INSTRUCTIONS FOR THE TASK:
Report how many lines in the material hold the word "This". No other content is required.

———

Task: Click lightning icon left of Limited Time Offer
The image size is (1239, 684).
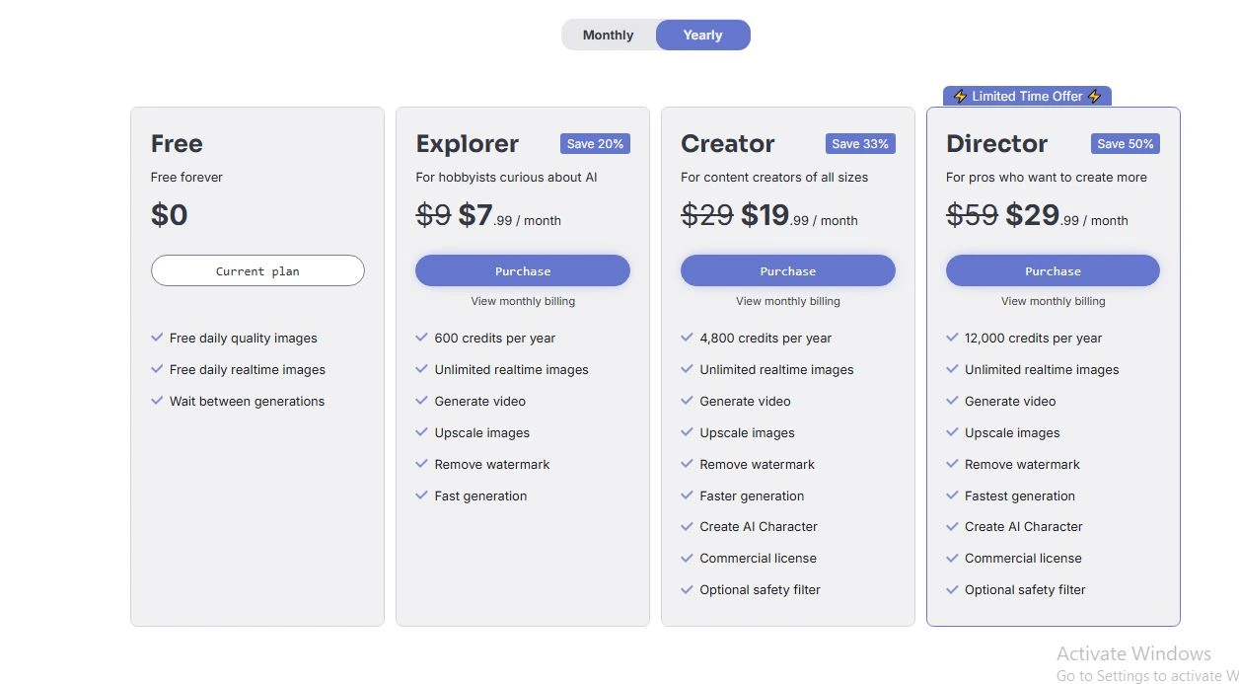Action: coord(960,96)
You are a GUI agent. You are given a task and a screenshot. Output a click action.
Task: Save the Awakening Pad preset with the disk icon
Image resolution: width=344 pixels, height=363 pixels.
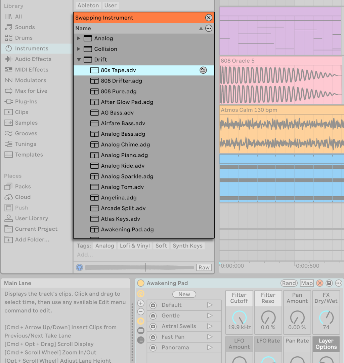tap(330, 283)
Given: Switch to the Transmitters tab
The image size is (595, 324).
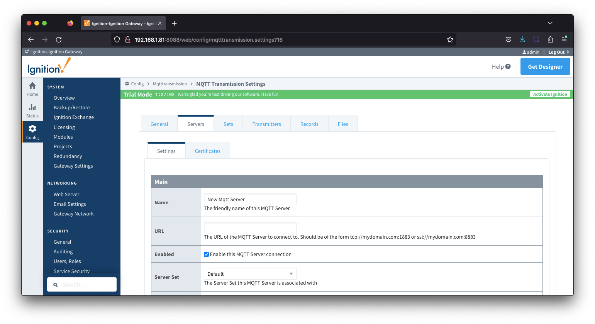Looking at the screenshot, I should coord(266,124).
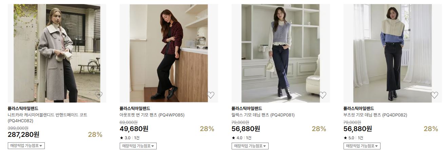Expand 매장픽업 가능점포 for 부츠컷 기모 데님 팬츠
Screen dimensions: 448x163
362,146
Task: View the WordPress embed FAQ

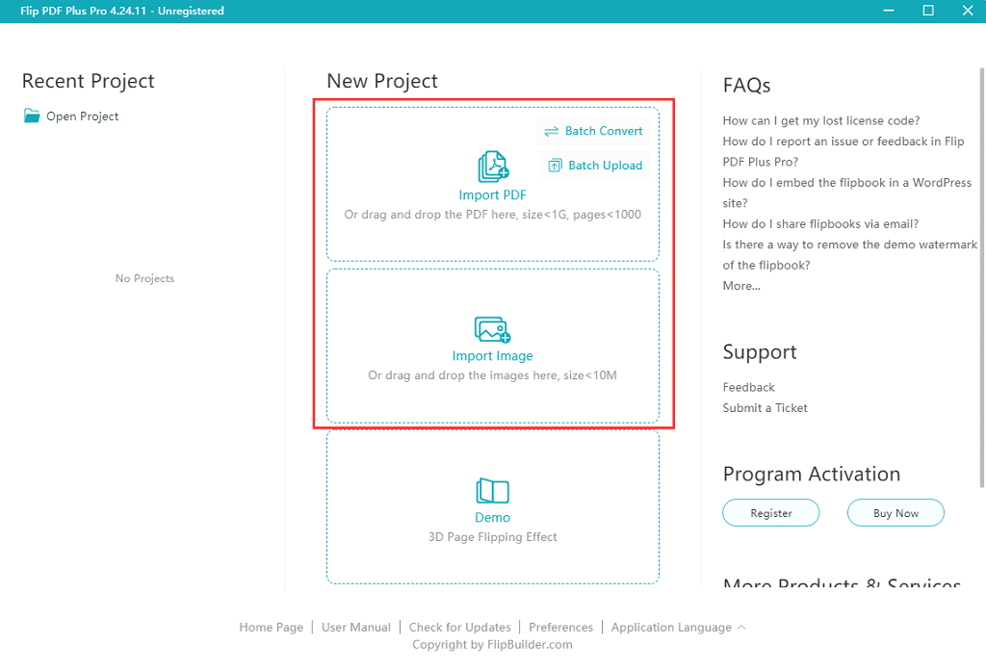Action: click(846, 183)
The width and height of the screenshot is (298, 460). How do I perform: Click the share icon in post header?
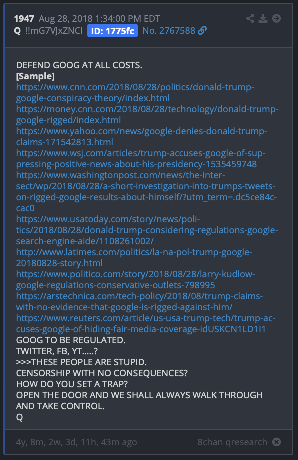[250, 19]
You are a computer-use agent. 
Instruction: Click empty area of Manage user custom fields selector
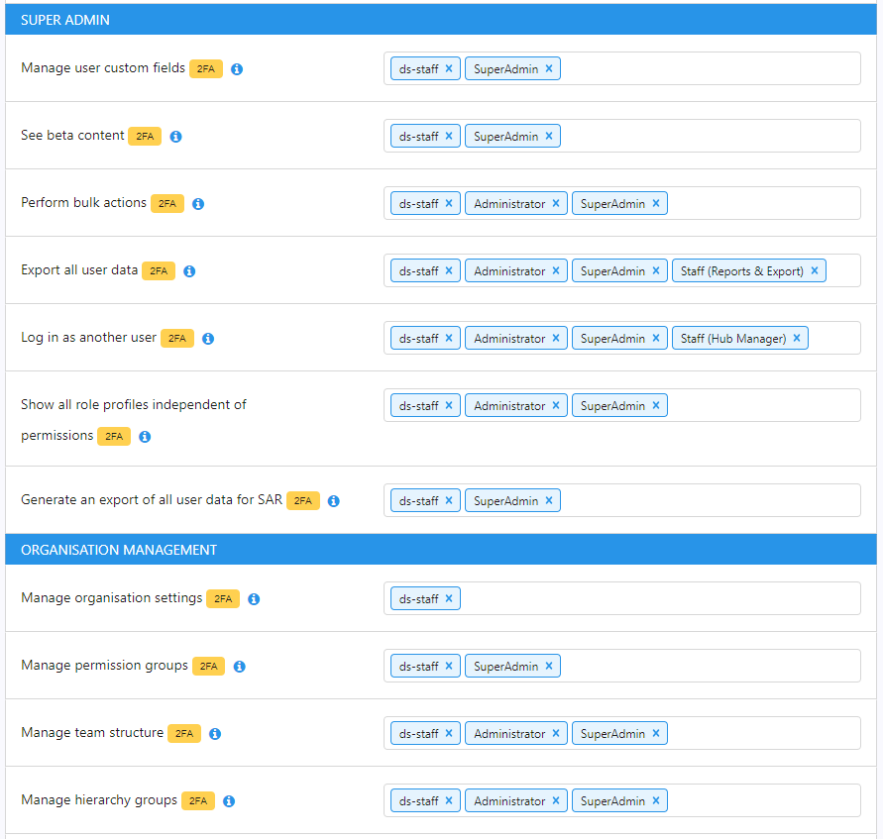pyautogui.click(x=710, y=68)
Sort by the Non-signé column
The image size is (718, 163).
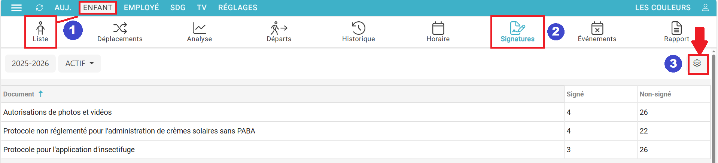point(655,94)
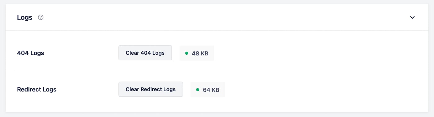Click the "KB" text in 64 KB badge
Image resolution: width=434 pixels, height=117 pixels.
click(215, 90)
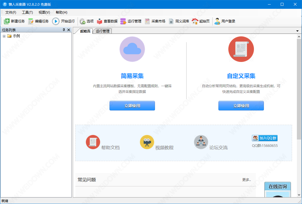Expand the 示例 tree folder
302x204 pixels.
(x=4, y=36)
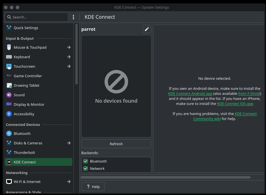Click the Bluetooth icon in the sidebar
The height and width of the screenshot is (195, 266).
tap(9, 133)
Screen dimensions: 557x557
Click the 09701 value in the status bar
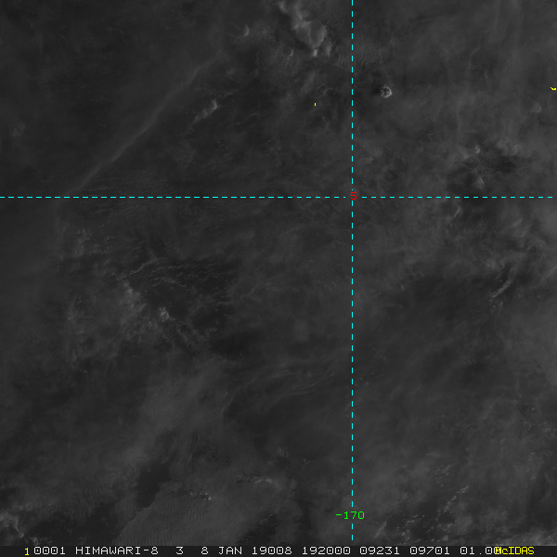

———

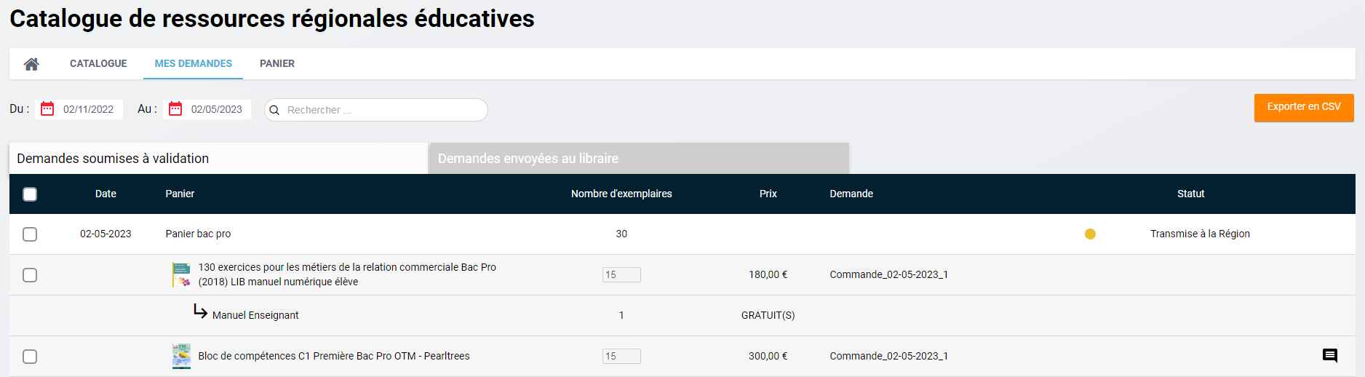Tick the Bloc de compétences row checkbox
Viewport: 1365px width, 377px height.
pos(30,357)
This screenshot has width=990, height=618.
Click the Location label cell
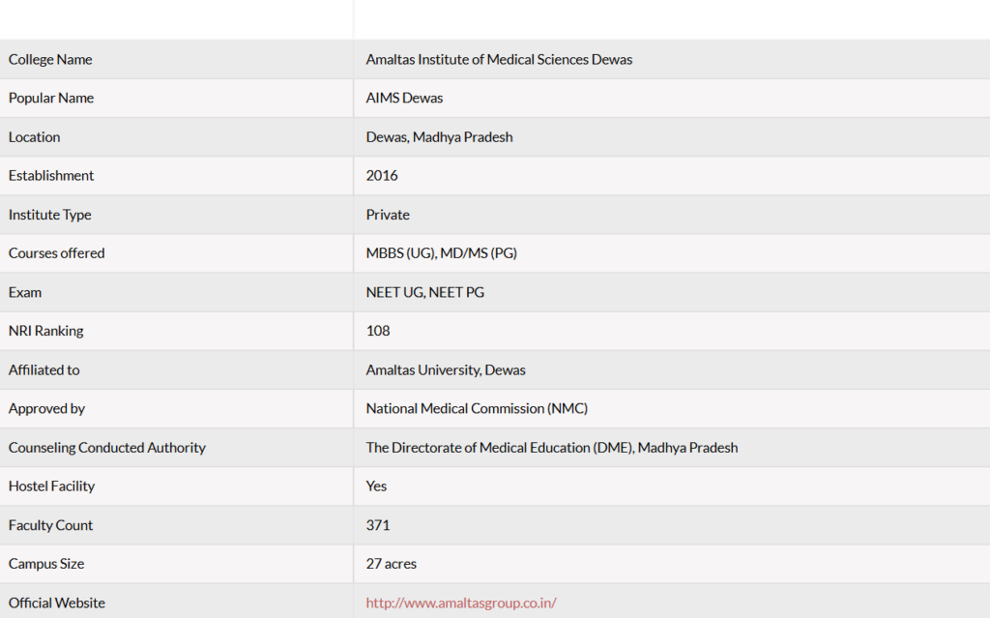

———

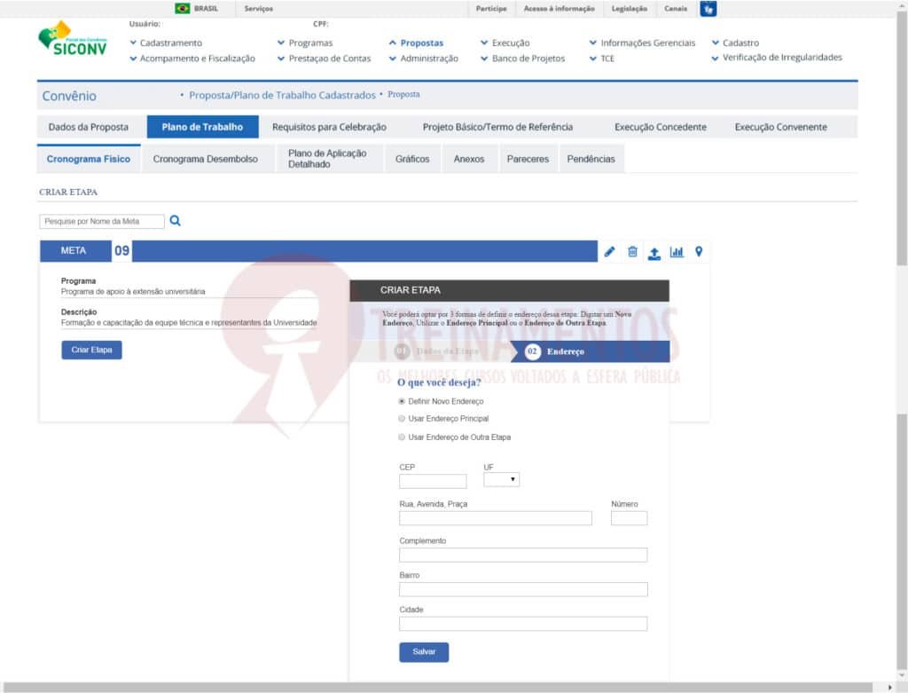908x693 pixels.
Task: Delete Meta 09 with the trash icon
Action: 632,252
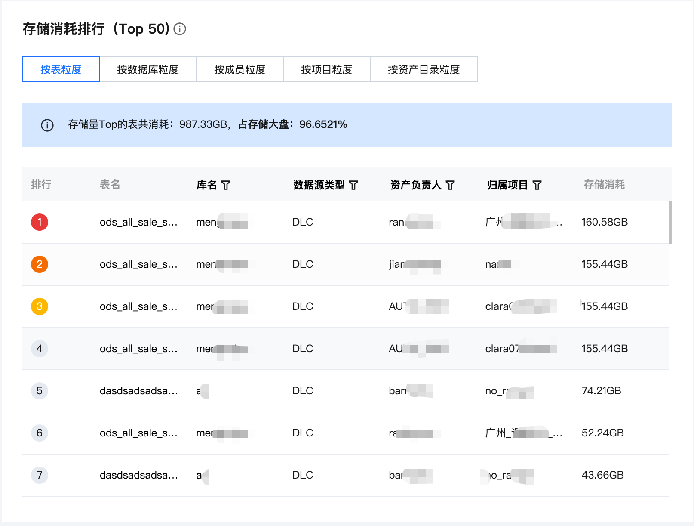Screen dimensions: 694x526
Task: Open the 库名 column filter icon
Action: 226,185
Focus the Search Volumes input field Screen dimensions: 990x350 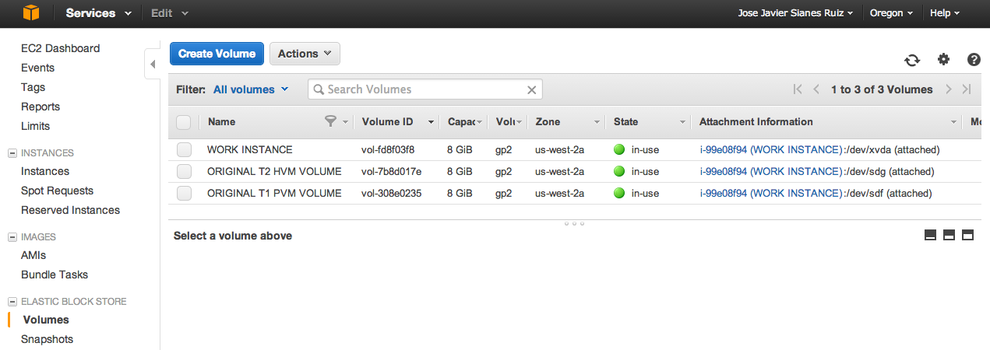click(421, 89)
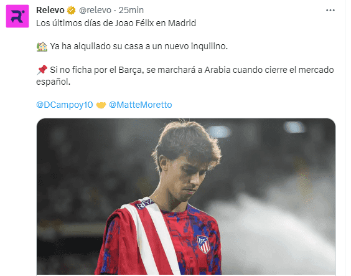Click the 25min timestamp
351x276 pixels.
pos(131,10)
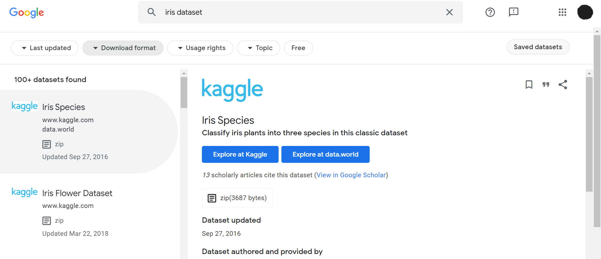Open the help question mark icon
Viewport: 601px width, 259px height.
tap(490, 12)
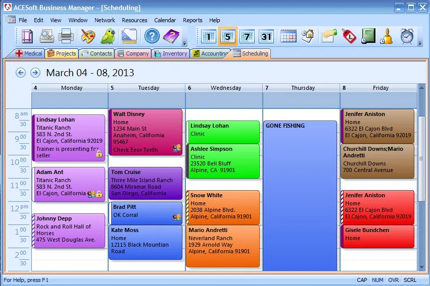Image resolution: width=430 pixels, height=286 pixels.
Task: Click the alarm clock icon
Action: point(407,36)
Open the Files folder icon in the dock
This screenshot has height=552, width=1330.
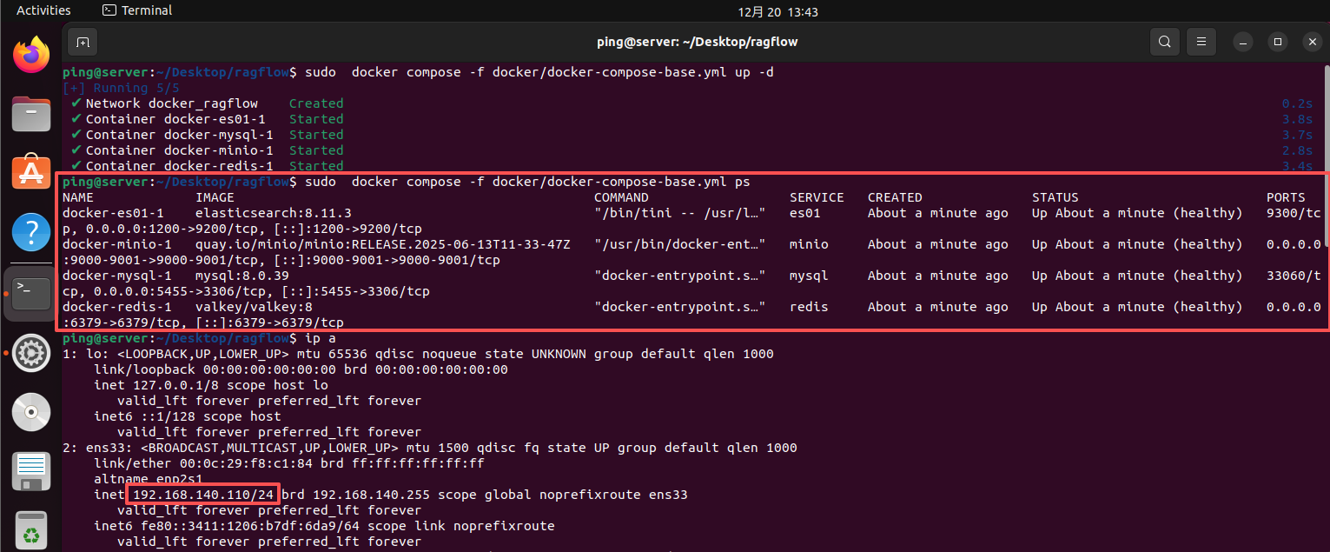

———

ANSWER FOR THE TASK:
2